* [Task objective] Check each line of the entries below for the string "agent"; copy every line where it appears.

Stored records:
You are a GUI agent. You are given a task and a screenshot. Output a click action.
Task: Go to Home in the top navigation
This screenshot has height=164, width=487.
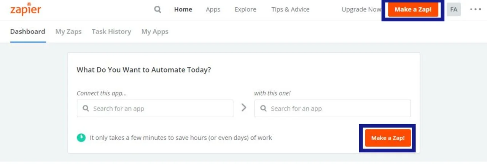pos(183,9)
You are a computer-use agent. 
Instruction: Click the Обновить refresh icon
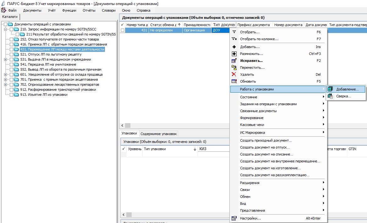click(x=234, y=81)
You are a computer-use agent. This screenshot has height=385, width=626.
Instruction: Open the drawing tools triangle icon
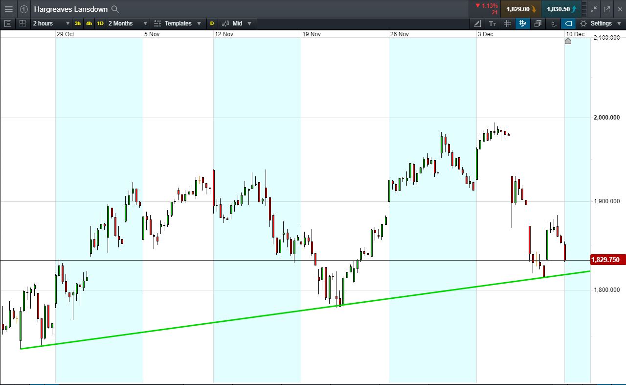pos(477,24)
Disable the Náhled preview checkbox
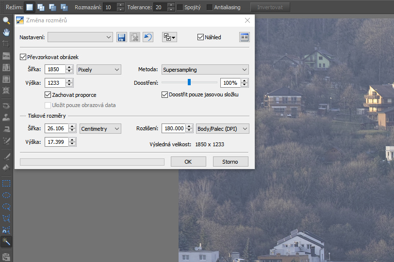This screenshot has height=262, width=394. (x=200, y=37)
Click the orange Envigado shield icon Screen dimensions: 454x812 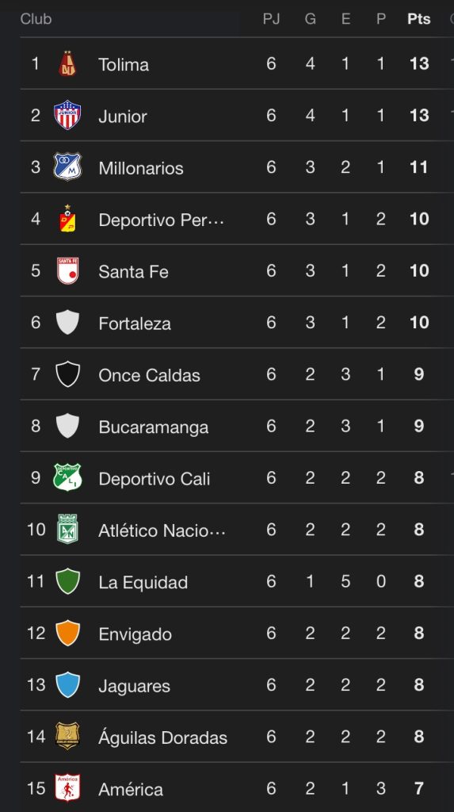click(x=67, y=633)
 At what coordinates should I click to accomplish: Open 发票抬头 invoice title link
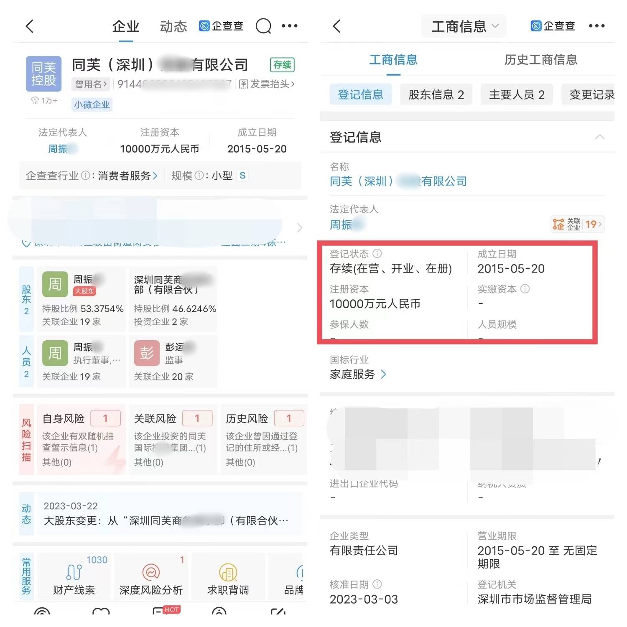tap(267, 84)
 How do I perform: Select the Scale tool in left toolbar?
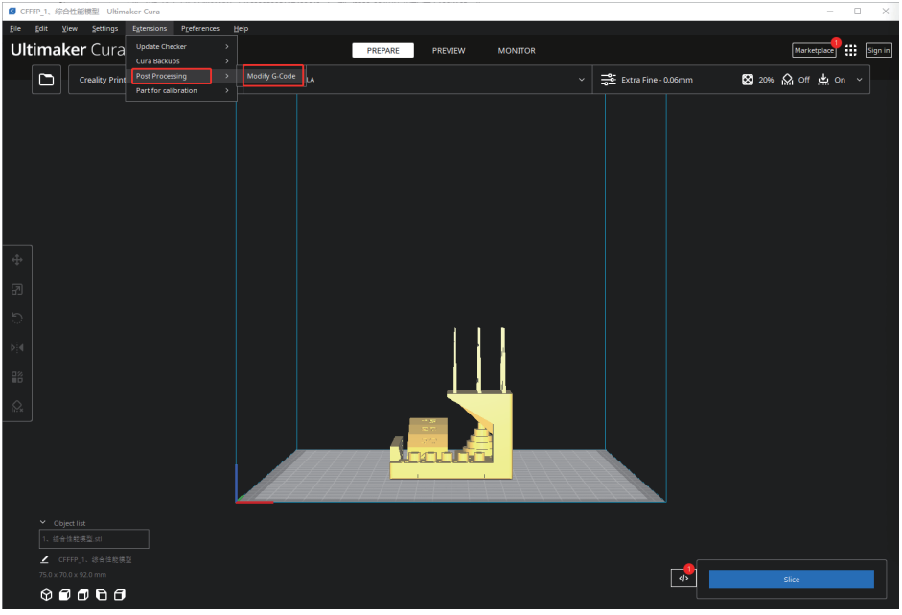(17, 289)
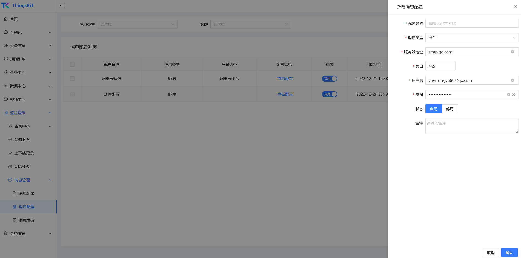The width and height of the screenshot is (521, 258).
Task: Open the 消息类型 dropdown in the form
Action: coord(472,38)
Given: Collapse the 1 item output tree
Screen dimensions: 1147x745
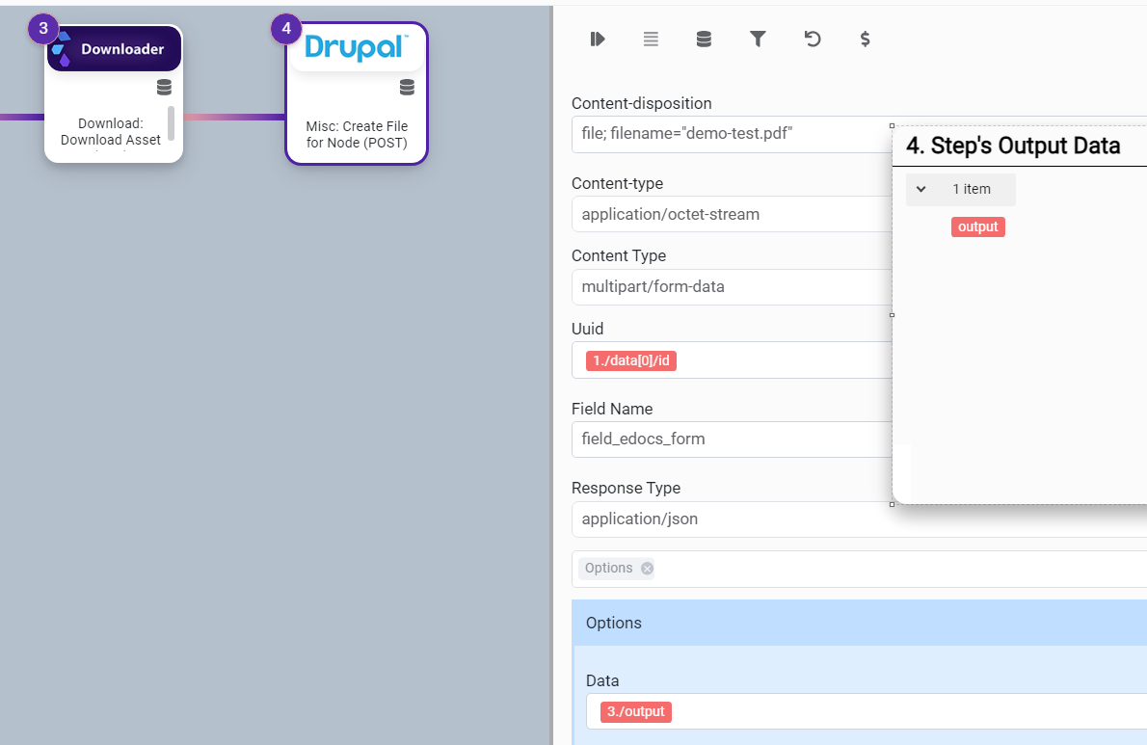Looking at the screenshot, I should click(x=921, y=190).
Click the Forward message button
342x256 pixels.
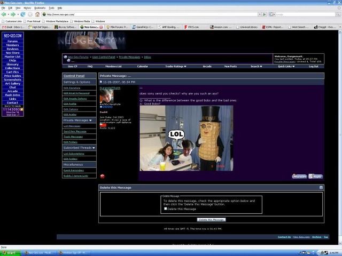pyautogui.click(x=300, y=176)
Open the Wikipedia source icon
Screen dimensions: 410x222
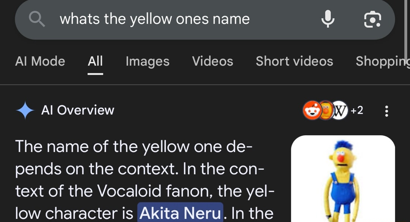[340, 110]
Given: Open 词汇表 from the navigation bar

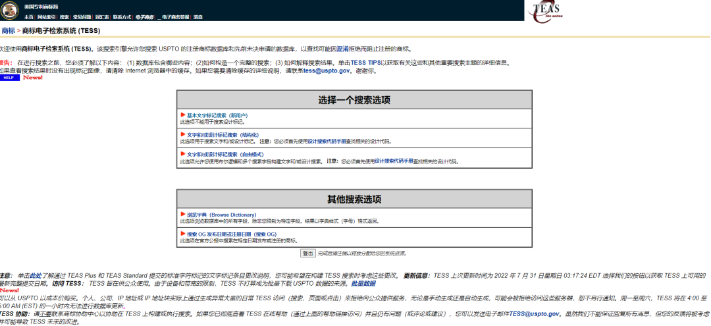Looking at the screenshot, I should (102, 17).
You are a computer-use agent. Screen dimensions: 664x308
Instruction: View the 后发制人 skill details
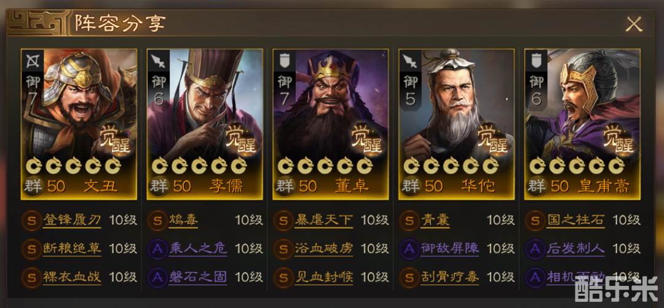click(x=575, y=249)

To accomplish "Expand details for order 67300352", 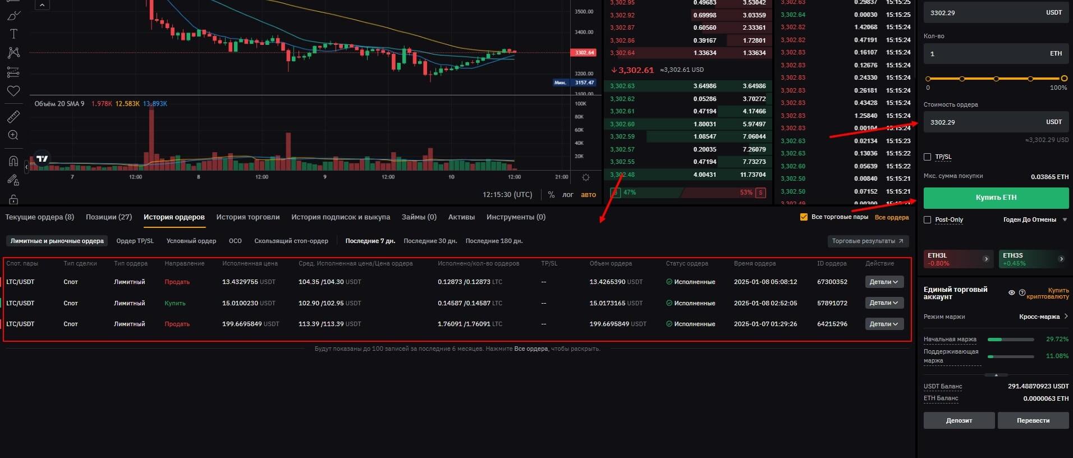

* [Task output]
You are a GUI agent. You are given a task and a screenshot. Output a click action.
You are a computer-use agent. 
You are a computer-use agent. This screenshot has height=385, width=626.
You are a computer-use agent. Screen dimensions: 664x308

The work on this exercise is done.